Azerbaycan Hakkında Enteresan Bilgiler
- Azerbaycan Türkçesi’ne her ne kadar Rusça terim girmiş olsa da dilimize çok yakın, sadece bazı ifadeleri bize gülünç gelebiliyor.
- Bakü dünyanın en güvenli şehirlerinden birisidir. Hatta çok tenha görünen şehir dışı banliyölerinde bile gece geç saatlerde insanlar dolaşabiliyor.
- Azerbaycan para birimi olan Manat, Türk Lirasına göre 3.3 kat değerli.
- Türkiye’den bir saat daha ileride olduğu için hava erken kararıyor ancak Bakü halkı gece hayatını vazgeçilmez görüyor.
- Azerbaycan halkı sanata, spora, kültüre, edebiyata, müziğe çok önem veriyor. 20. yy’da Bakü için “Doğunun Parisi” deniyormuş.Türk edebiyatının unutulmaz isimlerinden Nesimi ve Fuzuli’nin Azerbaycan Türkü olduğunu belirtmekte fayda var.

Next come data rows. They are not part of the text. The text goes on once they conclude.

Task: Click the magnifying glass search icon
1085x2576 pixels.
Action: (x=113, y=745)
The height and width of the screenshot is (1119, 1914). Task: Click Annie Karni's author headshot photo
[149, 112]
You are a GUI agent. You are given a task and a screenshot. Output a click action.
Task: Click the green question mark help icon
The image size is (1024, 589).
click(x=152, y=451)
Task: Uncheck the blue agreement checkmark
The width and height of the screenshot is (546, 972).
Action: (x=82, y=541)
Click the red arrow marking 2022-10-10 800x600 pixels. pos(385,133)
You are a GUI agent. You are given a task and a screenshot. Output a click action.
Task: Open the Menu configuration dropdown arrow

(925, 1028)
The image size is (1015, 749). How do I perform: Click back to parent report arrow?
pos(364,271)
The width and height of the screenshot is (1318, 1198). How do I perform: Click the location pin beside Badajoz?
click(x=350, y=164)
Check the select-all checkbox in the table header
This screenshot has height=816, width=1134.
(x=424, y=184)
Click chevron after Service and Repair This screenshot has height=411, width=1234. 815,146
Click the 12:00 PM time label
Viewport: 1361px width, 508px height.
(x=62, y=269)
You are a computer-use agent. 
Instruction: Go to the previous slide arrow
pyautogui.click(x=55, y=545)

- Bakü’de dünyanın en çeşitli iklimi hüküm sürüyor. Çöl, bozkır, yağışlı, ılıman iklim ve daha fazlası bulunuyor. İnsanlar yaz aylarında Hazar Gölü yerine havuzlarda yüzmeyi tercih ediyor. Bunun nedeni Hazar Gölü’nün aşırı dalgalı ve bataklık gibi yumuşak zemine sahip olmasıdır.
- Petrolün ucuz olması sebebiyle otobüs ve taksi fiyatları gayet uygun. Son olarak dünyanın en önemli petrol ve doğal gaz üreticilerinden birisi olma özelliği taşıyor.